Some memory technologies, especially core, were destructive read. Externally there were separate memory read and write operations while internally there were separate read and write cycles, but there was not the obvious connection between external operations and internal cycles. A read cycle would destroy the information in the medium as it was read. A write cycle was thus required to restore the information in memory. This is called the regeneration cycle and meantime the information resides in the memory register or regen register. On most systems the read cycle would leave zeros in memory. On such systems the write operation is actually an OR to memory, due to the nature of the medium and control circuitry.

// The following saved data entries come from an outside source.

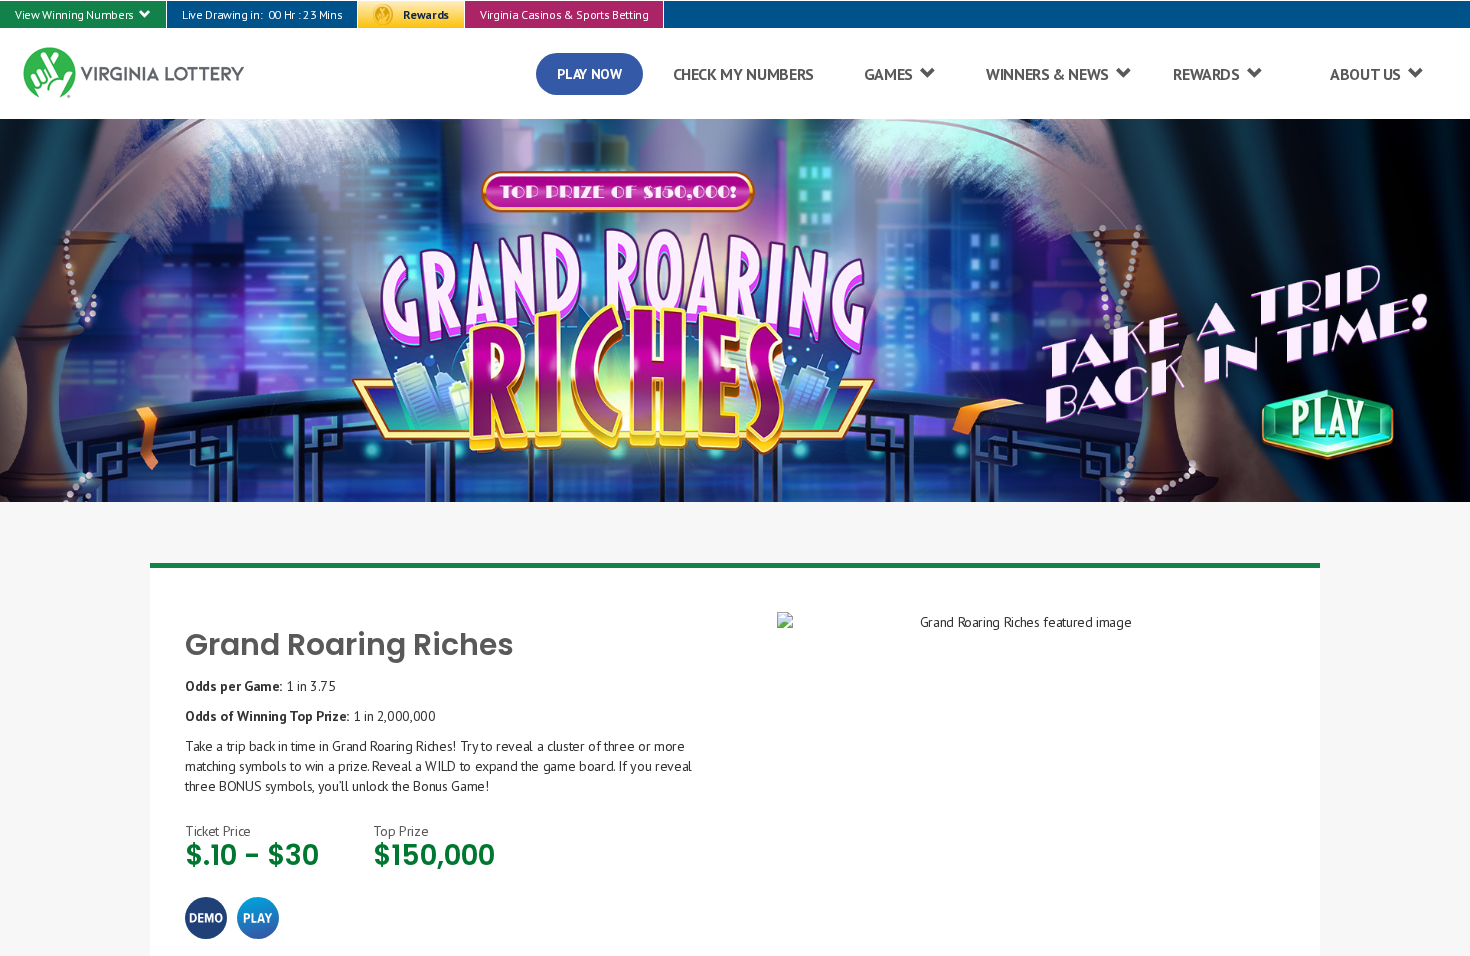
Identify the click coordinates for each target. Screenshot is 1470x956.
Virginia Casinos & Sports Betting (564, 14)
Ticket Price (218, 831)
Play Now (589, 74)
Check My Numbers (743, 74)
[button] (83, 14)
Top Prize (400, 831)
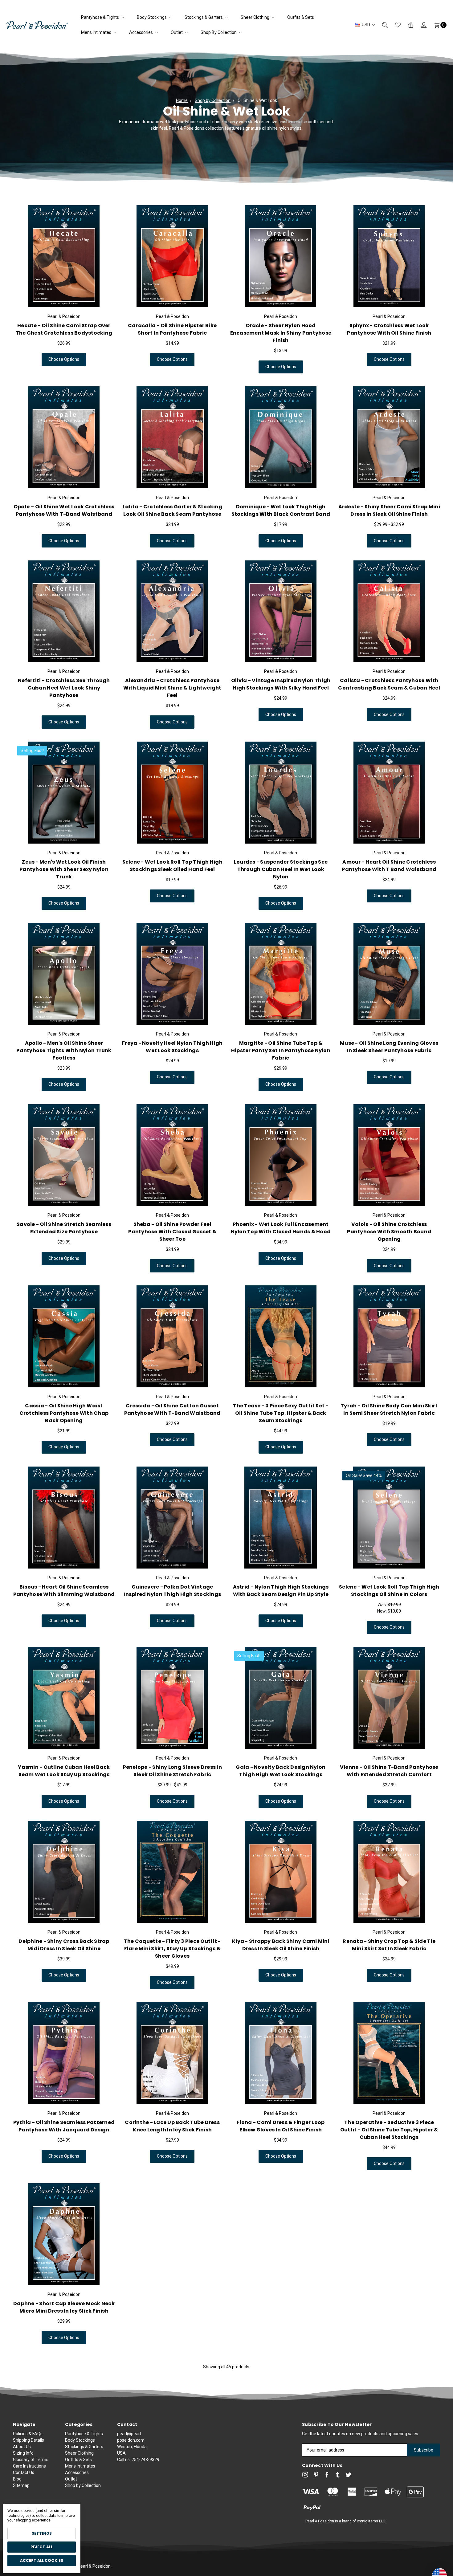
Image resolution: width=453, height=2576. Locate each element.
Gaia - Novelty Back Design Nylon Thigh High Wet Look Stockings (280, 1771)
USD (366, 24)
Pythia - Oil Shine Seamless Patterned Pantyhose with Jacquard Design (64, 2126)
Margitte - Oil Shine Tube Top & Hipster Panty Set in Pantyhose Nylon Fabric (280, 1050)
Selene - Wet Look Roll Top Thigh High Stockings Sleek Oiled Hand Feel (172, 865)
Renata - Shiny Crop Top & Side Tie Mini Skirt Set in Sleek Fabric (389, 1945)
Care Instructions (29, 2466)
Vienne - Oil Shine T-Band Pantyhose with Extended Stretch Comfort (389, 1771)
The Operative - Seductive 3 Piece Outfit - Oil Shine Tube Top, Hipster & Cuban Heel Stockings (389, 2130)
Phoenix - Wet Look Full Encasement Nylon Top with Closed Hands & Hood (281, 1228)
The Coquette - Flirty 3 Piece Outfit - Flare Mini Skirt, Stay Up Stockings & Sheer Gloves (172, 1948)
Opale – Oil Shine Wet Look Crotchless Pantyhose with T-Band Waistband (64, 510)
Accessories (141, 32)
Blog (17, 2478)
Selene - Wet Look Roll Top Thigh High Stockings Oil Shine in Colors (389, 1590)
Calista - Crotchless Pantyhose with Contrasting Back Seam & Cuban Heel (389, 684)
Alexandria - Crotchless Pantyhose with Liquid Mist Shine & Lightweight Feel (172, 688)
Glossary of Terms (30, 2459)
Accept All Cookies (41, 2560)
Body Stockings (152, 17)
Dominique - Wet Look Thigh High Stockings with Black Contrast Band (280, 510)
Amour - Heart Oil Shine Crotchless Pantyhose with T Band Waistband (389, 865)
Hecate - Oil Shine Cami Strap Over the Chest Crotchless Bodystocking (64, 329)
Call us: (138, 2459)
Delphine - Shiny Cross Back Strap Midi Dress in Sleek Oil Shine (63, 1945)
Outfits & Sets (300, 17)
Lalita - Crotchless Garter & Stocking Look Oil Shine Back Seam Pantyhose (172, 510)
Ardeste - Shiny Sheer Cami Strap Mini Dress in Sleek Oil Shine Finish (389, 510)
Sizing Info (23, 2453)
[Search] (381, 25)
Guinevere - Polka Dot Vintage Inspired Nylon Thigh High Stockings (172, 1590)
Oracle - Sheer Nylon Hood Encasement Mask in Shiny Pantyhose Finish (281, 333)
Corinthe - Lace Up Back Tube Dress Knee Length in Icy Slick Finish (172, 2126)
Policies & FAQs (28, 2433)
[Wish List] (394, 25)
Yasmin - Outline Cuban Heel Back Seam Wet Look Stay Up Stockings (64, 1771)
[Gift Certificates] (407, 25)
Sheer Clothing (255, 17)
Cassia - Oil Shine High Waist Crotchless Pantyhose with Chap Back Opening (64, 1413)
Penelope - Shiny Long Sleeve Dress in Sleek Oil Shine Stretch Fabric (172, 1771)
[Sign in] (420, 25)
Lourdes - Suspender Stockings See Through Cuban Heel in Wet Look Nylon (281, 869)
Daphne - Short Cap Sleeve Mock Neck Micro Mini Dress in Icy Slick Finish (64, 2307)
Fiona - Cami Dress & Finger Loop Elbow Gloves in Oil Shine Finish (280, 2126)
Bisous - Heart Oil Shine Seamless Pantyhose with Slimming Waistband (64, 1590)
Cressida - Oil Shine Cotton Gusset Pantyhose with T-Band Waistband (172, 1409)
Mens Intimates (96, 32)
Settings (42, 2533)
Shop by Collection (219, 32)
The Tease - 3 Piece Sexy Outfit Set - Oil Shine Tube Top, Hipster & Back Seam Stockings (280, 1413)
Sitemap (21, 2485)
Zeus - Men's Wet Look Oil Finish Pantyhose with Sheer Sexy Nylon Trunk (63, 869)
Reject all (42, 2547)
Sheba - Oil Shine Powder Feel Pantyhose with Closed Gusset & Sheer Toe (172, 1232)
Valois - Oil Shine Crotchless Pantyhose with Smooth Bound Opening (389, 1232)
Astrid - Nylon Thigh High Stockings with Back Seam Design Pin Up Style (281, 1590)
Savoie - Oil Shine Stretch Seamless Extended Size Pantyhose (64, 1228)
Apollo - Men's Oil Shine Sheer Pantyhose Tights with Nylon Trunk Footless (63, 1050)
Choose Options (63, 359)
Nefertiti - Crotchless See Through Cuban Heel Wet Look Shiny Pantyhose (64, 688)
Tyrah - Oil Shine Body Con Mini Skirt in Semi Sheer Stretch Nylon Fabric (389, 1409)
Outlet (177, 32)
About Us (22, 2446)
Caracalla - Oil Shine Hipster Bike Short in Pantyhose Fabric (172, 329)
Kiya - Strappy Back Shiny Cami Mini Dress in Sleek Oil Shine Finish (280, 1945)
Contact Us (23, 2472)
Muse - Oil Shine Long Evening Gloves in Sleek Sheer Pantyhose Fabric (389, 1047)
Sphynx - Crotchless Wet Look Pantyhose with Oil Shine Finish (389, 329)
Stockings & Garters (204, 17)
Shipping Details (28, 2440)
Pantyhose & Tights (100, 17)
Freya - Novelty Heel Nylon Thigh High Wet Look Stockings (172, 1047)
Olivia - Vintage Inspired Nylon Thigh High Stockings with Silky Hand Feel (280, 684)
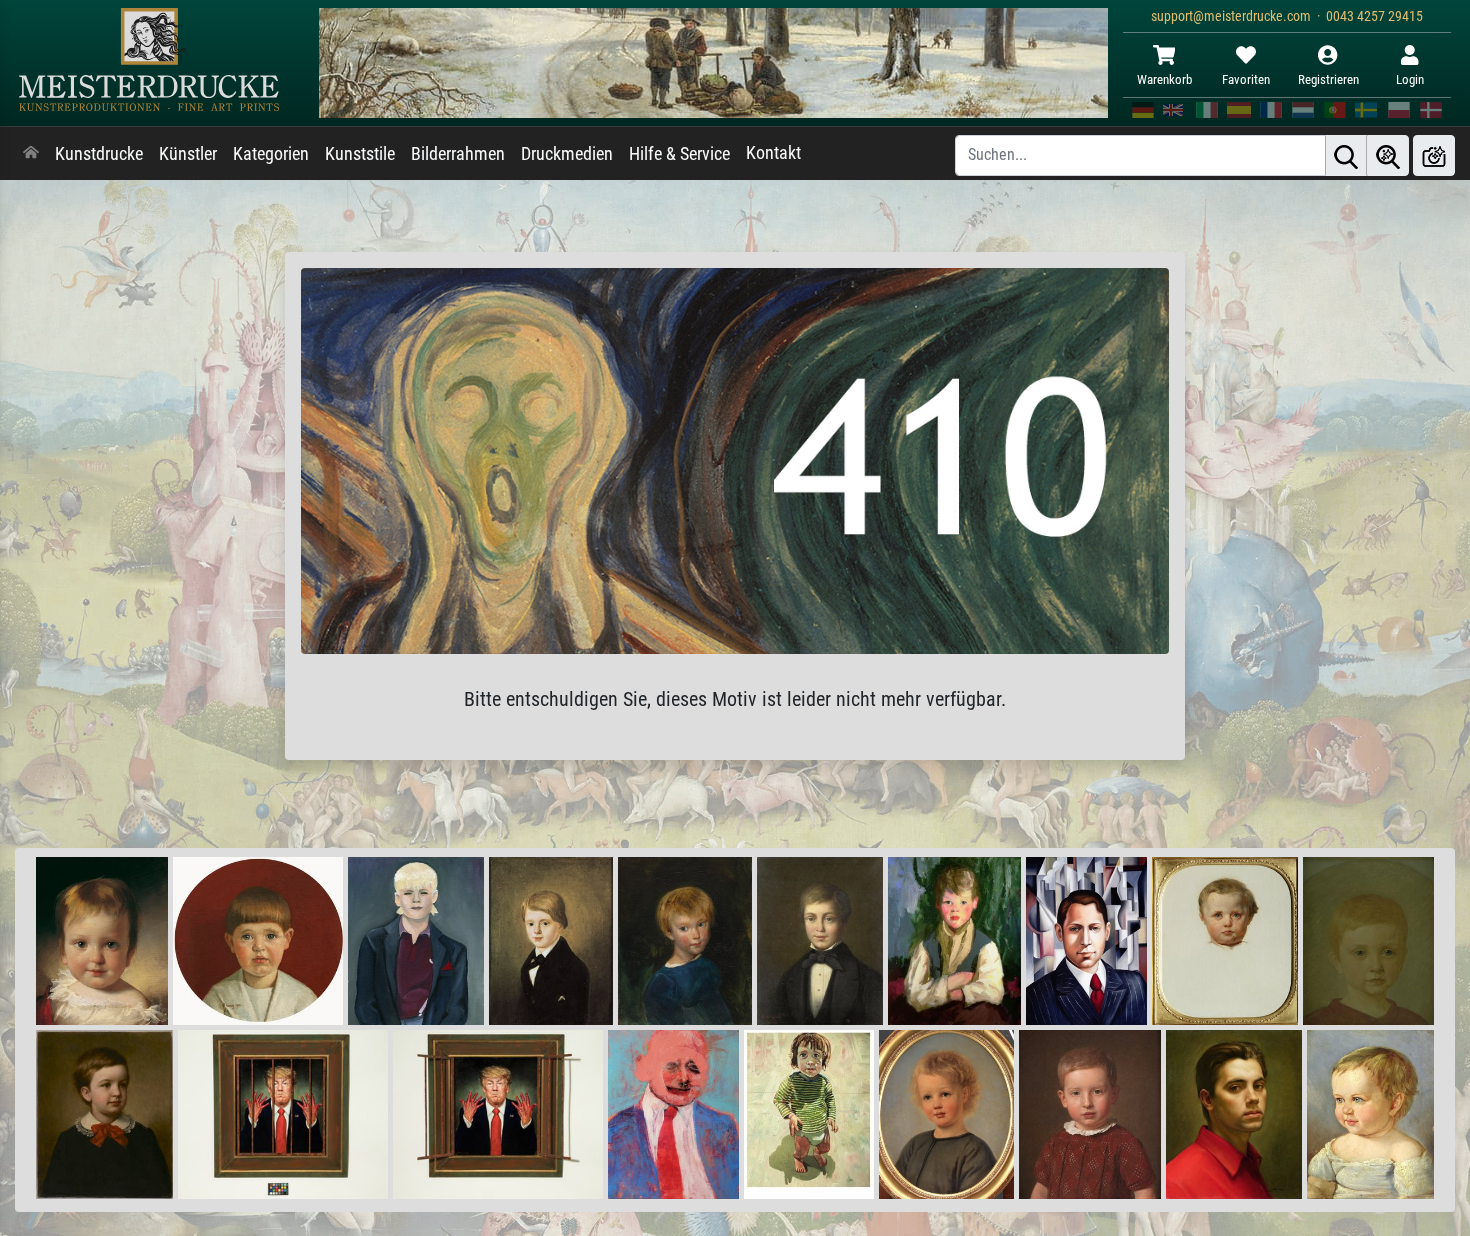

Here are occasions where one of these cycles may be omitted:

  1. If the desired operation is “OR to memory” then it suffices to omit the read cycle.
  2. If the operation is to add to memory then the addition can be done between the read cycle and write cycle.
  3. If the operation is to shift memory by a small number of words then that many words must first be cleared at the destination, and then half-reads and half-writes suffice for the rest. This leaves 0’s in the vacated locations which may be OK.
  4. An operation to store 0 is merely a bare read cycle.
Modern DRAMs do much the same. Reading a row of the DRAM bank is highly analogous to the read cycle for core. The bits are ruined in their home location for their charge is used to drive a signal down the bit lines to the sense amps and thence to a register to keep the only copy of the data until the end of the cycle. The other half of the cycle is called ‘precharge’ for rumored reasons which I can’t explain. ‘Recharge’ would describe this action well as it puts back the charge in the capacitor which is the home location of the memory bits.

The same tricks would work for DRAM but the modern cache generally gets in the way. Perhaps split cycle tricks work in the cache proper, for some cache designs. ECC ruins tricks 1 & 2.